== EXTRACT ==
▼▼▼

He had a point. A good night’s sleep should make the trip back feasible. Using the Ordnance Survey facility on Bing Maps, a route for the ride home was easily and quickly determined. A brief session on the Internet found a couple of convenient places to have bed and breakfast. Bookings were made for the night of 5th June in Seascale and the night of 6th June in Sleights near Whitby. All was ready, that is except for the bicycle and my body…

Training started In January. Plans to change the gears on the bicycle were worked out. This was essential. We have hills in Derbyshire but Hardknott Pass and Wrynose Pass are mountain passes and are the two steepest bits of road in England. Very low gears were going to be needed. By June all was as ready as it ever would be. Two very important ladies (wife and daughter) had already decided that an unsupported ride was not to be permitted. They joined me at Seascale just before I turned it at 20:00 hours ready for my start at 04:00 the following morning.

The morning of Saturday 6th June 2019 was wet. The ride began 7 minutes late at 04:07. The lights were essential and a white rain top was protecting my excellent Masonic Charitable Foundation cycling jersey, (size XXL!). The day grew lighter and the rain was replaced by ground mist, which seemed to recede as I approached it. The rain top was removed, rolled up and pushed into the middle back pocket of the jersey, where it stayed, as the weather did nothing but improve by the minute.

The first real test is Hardknott Pass. It is beautiful and very hard. It doesn’t begin gently either. There is a cattle grid at the start, which leads immediately into a 20 per cent plus hump. Taking care not to blow up, one simply has to keep turning the pedals, standing up for the very steep and adverse cambered hairpin bends. The legs and lungs cried enough three times and rests had to be taken before setting off again. Those cyclists who ride it all in one go are well out of my league. At one left hand bend under a drop off, I nearly jumped out of my skin as, from above there came a clanging of a cow bell and a loud voice shouting “Go on RICHARD!” It was about 05:00 and here was my young pal, who lives in Ambleside, bright and cheerful on his bike and with his camera. He’d got up at little come Devil time to cycle up the other side of this mountain just to cheer me on. It was a very welcome meeting.

He rode down the other side just behind me, shouting instructions as to the safest route down the wobbly, rumbly, slippery road. I have seen walls in the Peak District that were less steep than this descent.

▲▲▲

== DATA ==
▼▼▼

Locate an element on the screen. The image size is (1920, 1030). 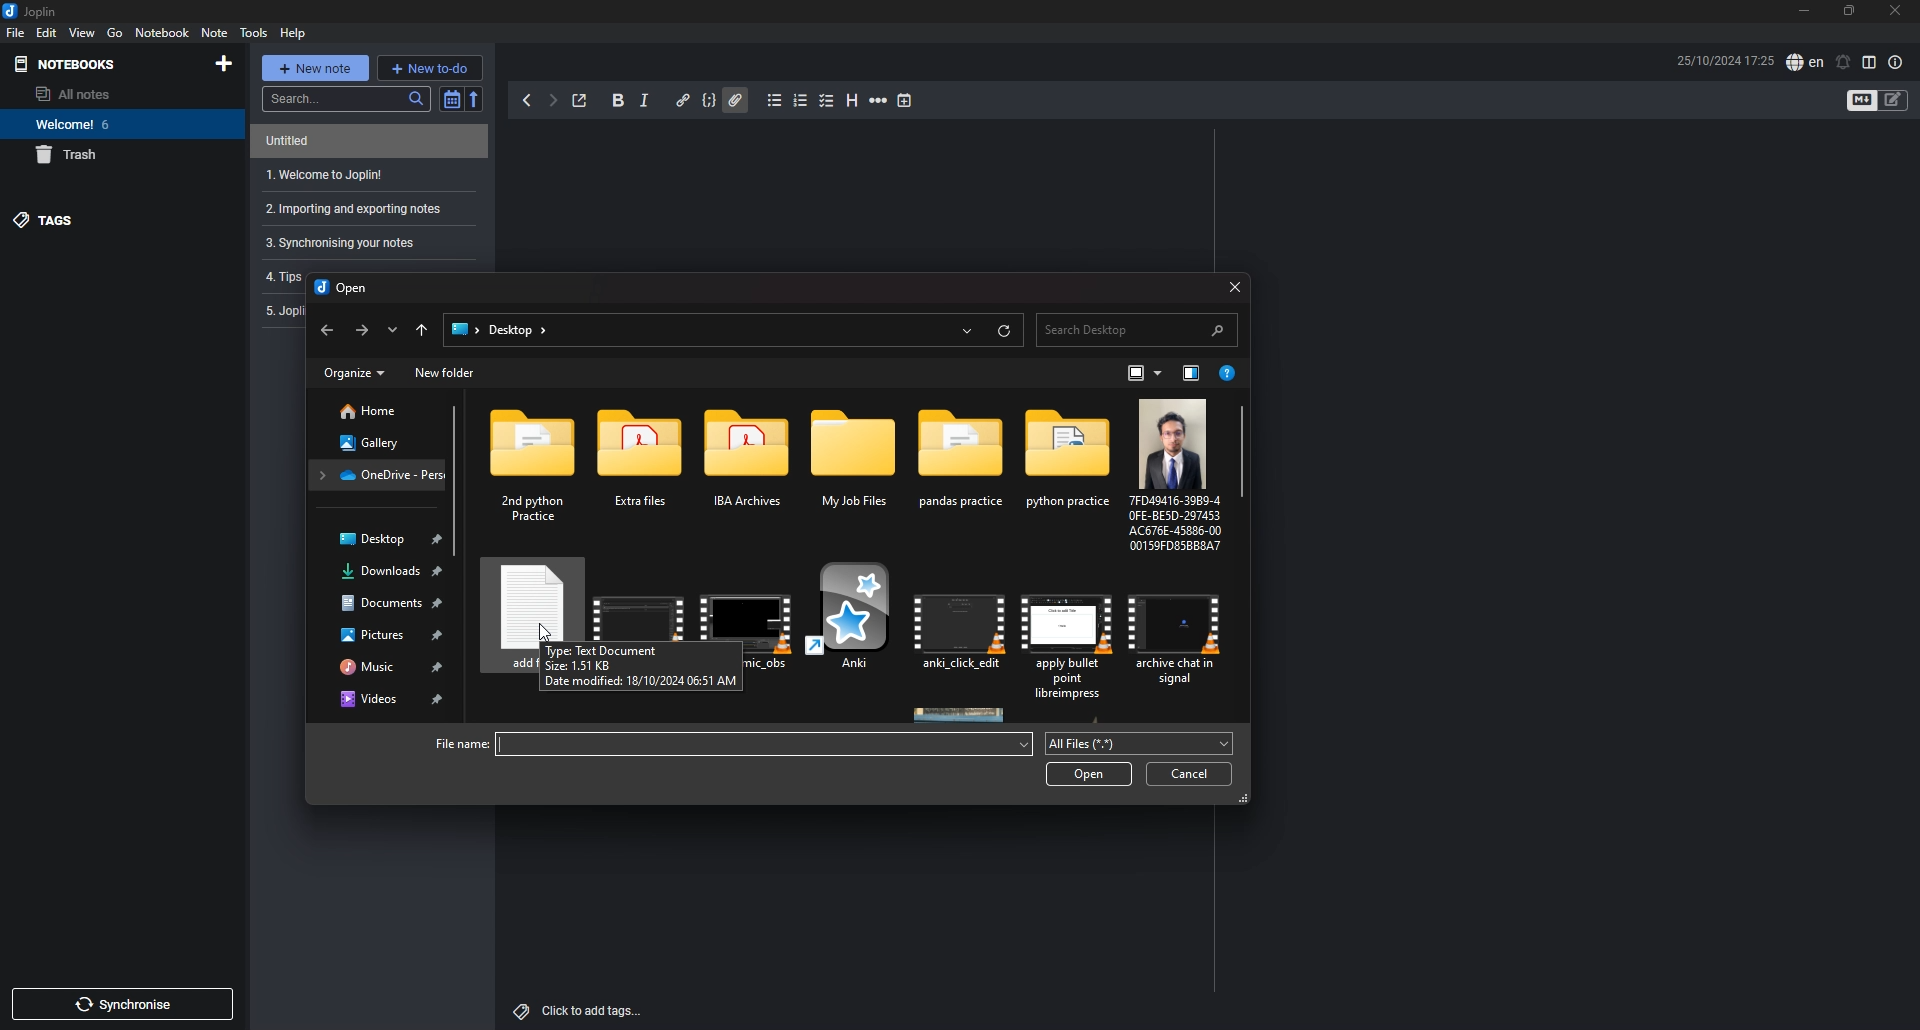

▲▲▲

== PROBLEM A ==
In the cycling account, at what time did the ride actually begin?
== PROBLEM B ==
Please rewrite the cycling account from "Training started In" to "the following morning.", substituting "Yorkshire" for "Derbyshire".

== COMPLETE ANSWER A ==
04:07

== COMPLETE ANSWER B ==
Training started In January. Plans to change the gears on the bicycle were worked out. This was essential. We have hills in Yorkshire but Hardknott Pass and Wrynose Pass are mountain passes and are the two steepest bits of road in England. Very low gears were going to be needed. By June all was as ready as it ever would be. Two very important ladies (wife and daughter) had already decided that an unsupported ride was not to be permitted. They joined me at Seascale just before I turned it at 20:00 hours ready for my start at 04:00 the following morning.